NEW YORK, Jan 2, 2026, 06:51 ET
- Warren Buffett ended his 60-year run as Berkshire Hathaway CEO at year-end, with Greg Abel taking over.
- Berkshire’s last disclosed holdings showed Apple still the top stake, alongside a newly revealed Alphabet position.
- Analysts and investing outlets say Berkshire’s portfolio remains highly concentrated in a handful of stocks.
Warren Buffett has stepped down as chief executive of Berkshire Hathaway, handing the reins of the $1.08 trillion conglomerate to Greg Abel as 2026 begins. Berkshire’s Class A shares slipped 0.1% on Dec. 31, Buffett’s final day as CEO, while the S&P 500 fell 0.7%. Reuters
The transition puts a spotlight on Berkshire’s scale as both an operating company and a major investor. A regulatory filing for holdings as of Sept. 30 showed Berkshire ended the quarter with $381.7 billion in cash and equivalents and a $283.2 billion equity portfolio, still led by Apple even after the company cut the stake to 238.2 million shares valued at $60.7 billion. The same filing disclosed a new $4.3 billion position in Alphabet, a rare technology addition for Buffett’s group.
Portfolio concentration is part of what investors are watching as Abel takes over. Apple, American Express and Bank of America together account for roughly half of Berkshire’s U.S. stock holdings, according to calculations by 24/7 Wall St based on regulatory filings.

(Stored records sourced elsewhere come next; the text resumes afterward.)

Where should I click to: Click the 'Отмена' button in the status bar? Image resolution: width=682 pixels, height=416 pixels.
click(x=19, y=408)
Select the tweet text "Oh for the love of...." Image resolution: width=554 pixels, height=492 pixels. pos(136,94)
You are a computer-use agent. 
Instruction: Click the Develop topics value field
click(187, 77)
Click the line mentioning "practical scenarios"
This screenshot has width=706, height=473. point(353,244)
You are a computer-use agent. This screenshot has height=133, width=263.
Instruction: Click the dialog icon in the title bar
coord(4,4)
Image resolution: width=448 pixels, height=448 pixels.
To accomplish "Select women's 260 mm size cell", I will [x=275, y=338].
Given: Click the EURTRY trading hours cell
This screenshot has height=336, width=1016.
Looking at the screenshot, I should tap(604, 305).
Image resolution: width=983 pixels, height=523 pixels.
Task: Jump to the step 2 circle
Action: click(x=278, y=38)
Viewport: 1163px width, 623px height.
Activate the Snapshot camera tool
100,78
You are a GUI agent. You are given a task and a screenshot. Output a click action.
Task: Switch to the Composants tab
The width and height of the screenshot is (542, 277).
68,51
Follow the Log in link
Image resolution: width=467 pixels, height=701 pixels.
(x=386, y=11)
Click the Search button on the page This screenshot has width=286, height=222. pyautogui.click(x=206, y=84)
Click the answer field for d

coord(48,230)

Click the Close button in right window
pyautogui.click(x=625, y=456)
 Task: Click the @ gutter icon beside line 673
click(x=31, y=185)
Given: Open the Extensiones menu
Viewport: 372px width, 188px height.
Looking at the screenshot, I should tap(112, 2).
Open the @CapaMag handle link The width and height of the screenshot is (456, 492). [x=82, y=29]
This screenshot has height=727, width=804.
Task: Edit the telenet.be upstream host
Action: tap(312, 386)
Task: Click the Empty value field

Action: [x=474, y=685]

Berkshire’s stock holdings are tracked closely because its biggest positions can shape performance, and disclosures can move sentiment around the underlying names. The company’s quarterly Form 13F is a Securities and Exchange Commission filing that shows what large investment managers owned at quarter end.
The September snapshot underscored how far Berkshire has moved from a period when Apple dominated the portfolio even more heavily. Berkshire has sold nearly three-quarters of the more than 900 million Apple shares it once held, though the iPhone maker remains its largest stock holding, the filing showed.
Alphabet’s position, by contrast, is modest in Berkshire terms. Still, it landed as the conglomerate’s tenth-largest U.S. stock holding at the time, and it stood out given Buffett’s long-running skepticism toward many technology businesses.
The filing also showed Berkshire remained a net seller of stocks in the July-to-September period. Berkshire continued trimming its Bank of America stake and added to some positions, including insurer Chubb and Domino’s Pizza, according to the same disclosure.
Outside the top three, Berkshire’s biggest equity bets still skew toward household brands and financial services. Forbes India pointed to long-held positions including Coca-Cola and a cluster of energy names, led by Chevron and Occidental Petroleum, as core parts of the portfolio alongside Apple and American Express. Forbes India
Some investing outlets have framed the Alphabet entry as a step toward an “AI stock” exposure. The Motley Fool said Berkshire’s cash build and Apple trimming helped fund a newly disclosed stake in Alphabet, while Berkshire continues to keep significant funds in Treasury bills, short-term U.S. government debt. The Motley Fool
Alphabet competes with rivals including Microsoft across cloud computing and AI tools that are being integrated into consumer and enterprise products. For Berkshire, the addition offers a small expansion beyond Apple into a second mega-cap technology name.
Investors have long debated how much of Berkshire’s valuation reflects Buffett’s reputation as a capital allocator, versus the earnings power of its underlying businesses. “There is a huge halo effect (from Buffett),” said Lawrence Cunningham, a George Washington University law professor and author of several books on Buffett and Berkshire.